43oh

# Fast sqrt() for 16-bit integers

## Recommended Posts

Hi

Does anyone know of a fast method for computing square roots of 16-bit integers? I've had a look at StellarisWare, but is there something more lightweight since the input is only 16-bit?

Any thought appreciated.

##### Share on other sites

Presuming you are talking about a processor with no support in hardware for division or multiplication:

In the absence of hardware support, the fastest is bitwise calculation akin to long division. The cycle is basicly subtract then replace if less, followed by shifts. The structure is similar to long division, and is about the same number of cycles as a single division. This is one-cycle-per-bit in hardware, but a bit more work in software. Figure two shifts, a mask, and a subtraction, and either another mask or unsubracting, plus loop overhead.
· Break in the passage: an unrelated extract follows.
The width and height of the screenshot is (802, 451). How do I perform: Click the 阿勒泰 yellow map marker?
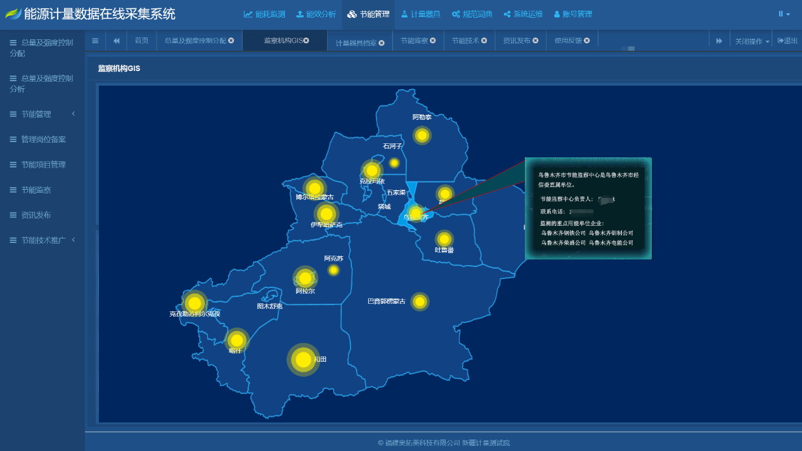coord(422,135)
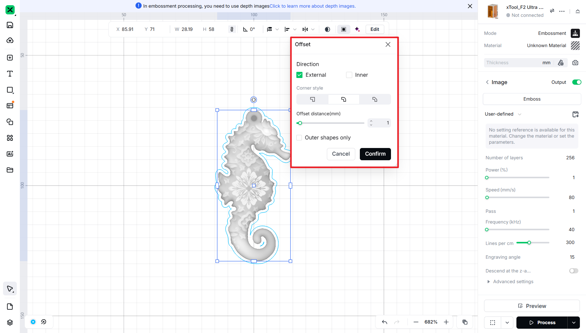The image size is (586, 333).
Task: Open the User-defined preset dropdown
Action: point(503,114)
You may need a 32 (or 24) bit accumulator for the residuals to catch borrows from the LSb.

The FASTEST CONVERGING practical method is the Babylonian (divide and average; Newton's method), but that requires division, so is likely to be slower in practice for a 16 bit int, even with hardware division (though it may be close)
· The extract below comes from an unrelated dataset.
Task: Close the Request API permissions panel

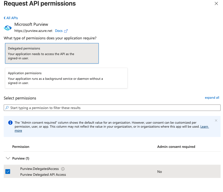Action: tap(216, 4)
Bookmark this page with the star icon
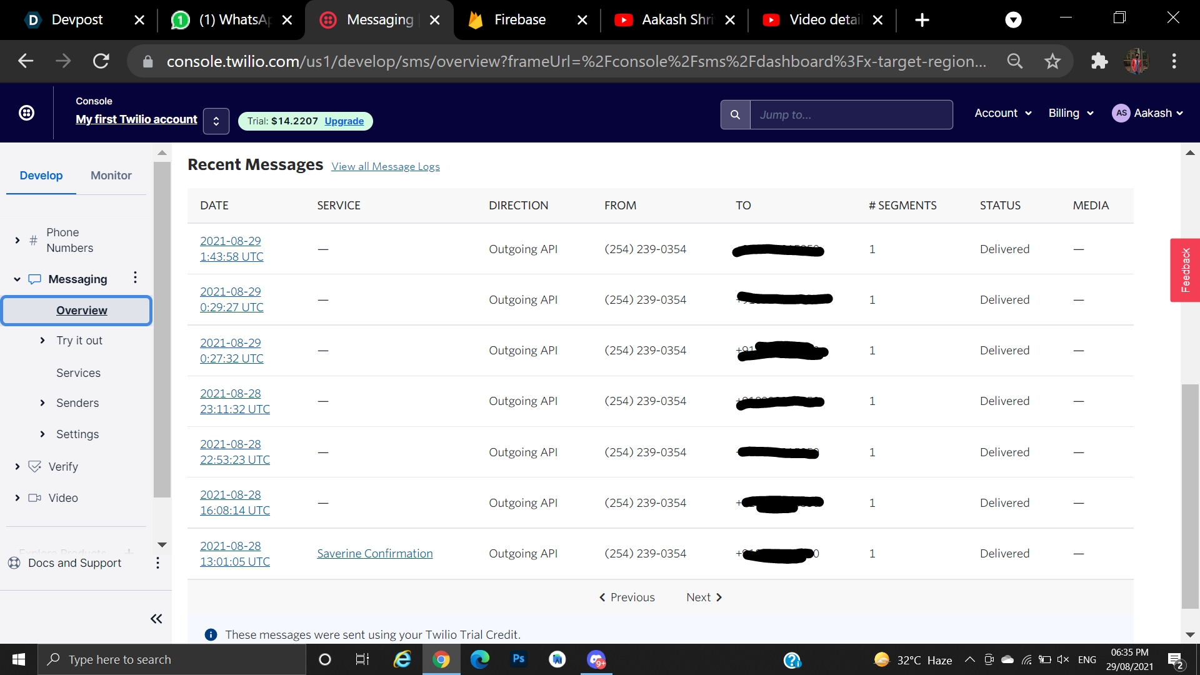The image size is (1200, 675). click(x=1053, y=61)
If exact value isn't needed, or the range is restricted, other methods can be faster, such as a lookup table, but for a 16bit value, the extra code and lookup table overhead are more likely to slow things down.

A bit more detail (what processor, what language, how accurate, etc) can narrow it down. This is a case where the wikipedia page isn't bad: https://en.wikipedia.org/wiki/Methods_of_computing_square_roots

##### Share on other sites

It shouldn't be too hard to tweak the TivaWare isqrt.c to use a 'word' instead of a 'long' - change the types to uint16_t, run the loop 8 times instead of 16, shift by 14 instead of 30 (I think that's right). As always, write a test program on the host to prove the algorithm before it goes onto the micro.

You'll pick the uint16 settings.

Finally, a google search of "Integer Square Roots Jack Crenshaw" turns up lots of pages... some of which suggest that converting to float, using the FP, and converting back can be faster than the loops in these approximations. I haven't measured with the Tiva, so I don't know if this is true. Seems like it might... three instructions + the FP sqrt time? (you mentioned Stellaris, so I'm guessing Cortex M4F processor).

Well, here's my attempt at my first comment - the TivaWare isqrt for 16bits instead of 32.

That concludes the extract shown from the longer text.